PORTALBANTEN.NET – Dugaan maraknya kembali peredaran obat keras golongan G, seperti Hexymer dan Tramadol, di wilayah Kabupaten Tangerang menjadi perhatian berbagai kalangan. Masyarakat berharap aparat penegak hukum segera mengambil langkah tegas terhadap pihak-pihak yang diduga mengedarkan obat tersebut secara ilegal.
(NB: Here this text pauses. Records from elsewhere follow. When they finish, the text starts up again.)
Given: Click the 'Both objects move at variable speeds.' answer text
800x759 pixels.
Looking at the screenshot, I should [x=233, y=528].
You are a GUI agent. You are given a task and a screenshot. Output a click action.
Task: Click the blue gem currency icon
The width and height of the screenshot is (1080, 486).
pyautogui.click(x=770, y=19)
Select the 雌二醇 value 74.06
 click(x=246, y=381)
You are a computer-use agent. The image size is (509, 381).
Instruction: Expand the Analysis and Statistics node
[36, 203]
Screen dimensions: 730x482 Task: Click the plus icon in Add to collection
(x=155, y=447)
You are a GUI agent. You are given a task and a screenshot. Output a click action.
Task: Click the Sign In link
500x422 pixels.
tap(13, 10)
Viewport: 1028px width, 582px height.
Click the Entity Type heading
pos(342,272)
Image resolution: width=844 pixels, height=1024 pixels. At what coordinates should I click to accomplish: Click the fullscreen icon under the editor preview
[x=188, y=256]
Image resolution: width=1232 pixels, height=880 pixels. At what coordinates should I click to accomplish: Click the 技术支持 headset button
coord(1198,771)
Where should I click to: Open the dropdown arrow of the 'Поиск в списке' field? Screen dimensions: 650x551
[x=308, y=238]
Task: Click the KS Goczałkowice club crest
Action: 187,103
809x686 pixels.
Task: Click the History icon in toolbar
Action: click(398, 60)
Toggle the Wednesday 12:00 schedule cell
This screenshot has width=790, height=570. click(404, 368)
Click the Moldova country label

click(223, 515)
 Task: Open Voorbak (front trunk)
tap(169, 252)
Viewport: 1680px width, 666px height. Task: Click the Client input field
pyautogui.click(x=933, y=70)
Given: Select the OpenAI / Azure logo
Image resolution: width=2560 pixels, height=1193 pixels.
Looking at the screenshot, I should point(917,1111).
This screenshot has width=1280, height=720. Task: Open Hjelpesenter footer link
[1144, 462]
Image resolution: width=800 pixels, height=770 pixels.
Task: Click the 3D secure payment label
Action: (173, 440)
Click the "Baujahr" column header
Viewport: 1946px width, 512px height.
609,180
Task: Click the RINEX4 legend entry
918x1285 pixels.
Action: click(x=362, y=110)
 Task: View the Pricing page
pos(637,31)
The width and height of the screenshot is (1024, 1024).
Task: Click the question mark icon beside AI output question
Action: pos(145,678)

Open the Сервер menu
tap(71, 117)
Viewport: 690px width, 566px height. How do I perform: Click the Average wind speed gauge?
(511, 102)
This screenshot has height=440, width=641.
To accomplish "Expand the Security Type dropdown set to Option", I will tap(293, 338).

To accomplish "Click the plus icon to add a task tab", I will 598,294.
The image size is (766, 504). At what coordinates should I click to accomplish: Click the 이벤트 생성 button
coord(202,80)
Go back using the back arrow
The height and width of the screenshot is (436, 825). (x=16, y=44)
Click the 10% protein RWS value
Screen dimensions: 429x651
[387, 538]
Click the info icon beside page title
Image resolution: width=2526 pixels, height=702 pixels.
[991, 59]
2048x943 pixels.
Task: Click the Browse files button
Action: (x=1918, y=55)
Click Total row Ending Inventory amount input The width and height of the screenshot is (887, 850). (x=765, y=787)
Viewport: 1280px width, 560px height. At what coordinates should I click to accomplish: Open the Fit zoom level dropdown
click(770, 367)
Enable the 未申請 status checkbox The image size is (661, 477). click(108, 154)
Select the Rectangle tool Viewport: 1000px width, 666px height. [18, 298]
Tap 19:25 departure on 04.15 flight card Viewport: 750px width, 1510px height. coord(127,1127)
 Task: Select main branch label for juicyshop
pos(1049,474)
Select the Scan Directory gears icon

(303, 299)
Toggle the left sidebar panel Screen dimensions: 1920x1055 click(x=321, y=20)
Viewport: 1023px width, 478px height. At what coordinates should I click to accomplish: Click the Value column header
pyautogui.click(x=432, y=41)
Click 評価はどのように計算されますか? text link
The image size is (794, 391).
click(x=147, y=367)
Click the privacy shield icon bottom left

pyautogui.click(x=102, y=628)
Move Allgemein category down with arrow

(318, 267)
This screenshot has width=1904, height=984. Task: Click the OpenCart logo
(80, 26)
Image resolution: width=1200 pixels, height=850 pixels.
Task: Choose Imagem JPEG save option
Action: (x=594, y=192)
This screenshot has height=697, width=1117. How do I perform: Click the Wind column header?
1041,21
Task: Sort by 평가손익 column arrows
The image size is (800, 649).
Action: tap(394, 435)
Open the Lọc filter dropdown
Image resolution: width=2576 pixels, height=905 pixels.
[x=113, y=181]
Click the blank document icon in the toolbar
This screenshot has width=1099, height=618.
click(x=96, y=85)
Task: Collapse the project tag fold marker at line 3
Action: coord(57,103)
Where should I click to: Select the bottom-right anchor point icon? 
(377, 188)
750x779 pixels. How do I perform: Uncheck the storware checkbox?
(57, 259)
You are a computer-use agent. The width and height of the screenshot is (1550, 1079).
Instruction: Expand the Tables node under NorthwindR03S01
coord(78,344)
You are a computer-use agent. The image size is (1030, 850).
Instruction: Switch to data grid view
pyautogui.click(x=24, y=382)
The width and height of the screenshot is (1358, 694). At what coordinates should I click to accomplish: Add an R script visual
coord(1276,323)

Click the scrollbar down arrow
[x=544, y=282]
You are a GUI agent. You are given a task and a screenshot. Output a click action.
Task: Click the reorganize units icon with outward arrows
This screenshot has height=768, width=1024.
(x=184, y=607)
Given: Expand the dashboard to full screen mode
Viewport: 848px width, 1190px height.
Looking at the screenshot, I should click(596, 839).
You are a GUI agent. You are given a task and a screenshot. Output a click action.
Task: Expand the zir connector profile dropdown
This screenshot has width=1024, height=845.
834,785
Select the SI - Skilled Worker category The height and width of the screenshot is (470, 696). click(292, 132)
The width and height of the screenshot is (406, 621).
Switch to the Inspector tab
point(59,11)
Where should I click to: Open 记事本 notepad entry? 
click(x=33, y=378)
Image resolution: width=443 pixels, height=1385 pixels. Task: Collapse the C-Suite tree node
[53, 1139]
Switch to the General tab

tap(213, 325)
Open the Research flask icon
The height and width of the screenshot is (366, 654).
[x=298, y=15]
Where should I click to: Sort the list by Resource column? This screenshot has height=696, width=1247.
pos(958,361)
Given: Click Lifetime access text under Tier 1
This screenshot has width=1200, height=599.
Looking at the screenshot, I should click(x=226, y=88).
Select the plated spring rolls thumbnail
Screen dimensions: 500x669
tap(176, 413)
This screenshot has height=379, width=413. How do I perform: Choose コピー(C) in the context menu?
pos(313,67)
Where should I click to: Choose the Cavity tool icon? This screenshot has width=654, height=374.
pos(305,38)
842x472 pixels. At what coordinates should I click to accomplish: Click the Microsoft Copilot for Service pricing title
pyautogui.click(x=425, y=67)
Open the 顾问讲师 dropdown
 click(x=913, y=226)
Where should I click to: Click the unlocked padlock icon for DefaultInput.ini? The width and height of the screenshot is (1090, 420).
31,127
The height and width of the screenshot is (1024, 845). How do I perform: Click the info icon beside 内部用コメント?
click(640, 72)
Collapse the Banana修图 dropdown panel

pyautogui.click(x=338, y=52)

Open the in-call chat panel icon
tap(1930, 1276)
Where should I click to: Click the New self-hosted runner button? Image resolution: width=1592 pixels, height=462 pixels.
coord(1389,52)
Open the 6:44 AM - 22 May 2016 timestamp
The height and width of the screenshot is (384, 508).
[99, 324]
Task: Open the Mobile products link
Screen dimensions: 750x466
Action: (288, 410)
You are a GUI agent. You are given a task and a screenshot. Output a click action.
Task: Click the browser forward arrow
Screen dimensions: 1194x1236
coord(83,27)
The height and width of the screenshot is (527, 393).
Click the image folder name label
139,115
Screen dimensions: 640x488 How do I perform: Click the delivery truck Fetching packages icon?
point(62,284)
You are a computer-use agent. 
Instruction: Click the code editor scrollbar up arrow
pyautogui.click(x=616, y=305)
Berdasarkan informasi yang dihimpun awak media, terdapat dugaan dua kios yang menjual obat keras tanpa izin di wilayah hukum Polsek Cisoka. Lokasi pertama disebut berada di sebuah kios berwarna biru di Jalan Raya Cisoka–Taman Adiyasa, Desa Cikuya, Kecamatan Solear, tidak jauh dari Perumahan Solear Garden View. Sementara lokasi kedua berada di seberang pintu masuk Perumahan Grand Balaraja Residence, Jalan Raya Cisoka KM 3, Kecamatan Solear, Kabupaten Tangerang.
Informasi tersebut masih berupa dugaan dan belum ada keterangan resmi dari aparat penegak hukum terkait hasil pemeriksaan terhadap lokasi yang dimaksud.
Peredaran obat keras tanpa pengawasan medis menjadi perhatian serius karena berpotensi membahayakan kesehatan, khususnya di kalangan remaja. Hexymer dan Tramadol merupakan obat yang penggunaannya harus berdasarkan resep dan pengawasan dokter.
Penyalahgunaan kedua obat tersebut dapat menimbulkan berbagai dampak buruk, antara lain gangguan mental, halusinasi, ketergantungan, kerusakan saraf, gangguan organ tubuh, hingga risiko overdosis yang dapat mengancam jiwa.
Menanggapi kondisi tersebut, Ketua Majelis Ulama Indonesia (MUI) Kecamatan Cisoka, KH Juhri, mengimbau para pelaku yang diduga mengedarkan obat keras ilegal agar menghentikan aktivitasnya.
"Saya mengimbau kepada para penjual maupun pengedar agar jangan pernah mencoba melakukan hal-hal yang merugikan masyarakat di wilayah Kecamatan Cisoka. Jangan sampai harus menanggung akibat dari perbuatan tersebut," ujar KH Juhri saat dikonfirmasi awak media, Sabtu (18/7/2026).
Ia juga mengajak generasi muda untuk menjauhi penyalahgunaan narkotika maupun obat-obatan keras yang dapat merusak masa depan.
"Kepada anak-anak muda Cisoka dan seluruh generasi bangsa, teruslah belajar dan bekerja untuk meraih masa depan yang lebih baik. Hindari minuman keras, Hexymer, Tramadol, sabu, maupun barang haram lainnya yang dilarang agama dan negara karena hanya akan menghancurkan masa depan diri sendiri, keluarga, dan bangsa," pesannya.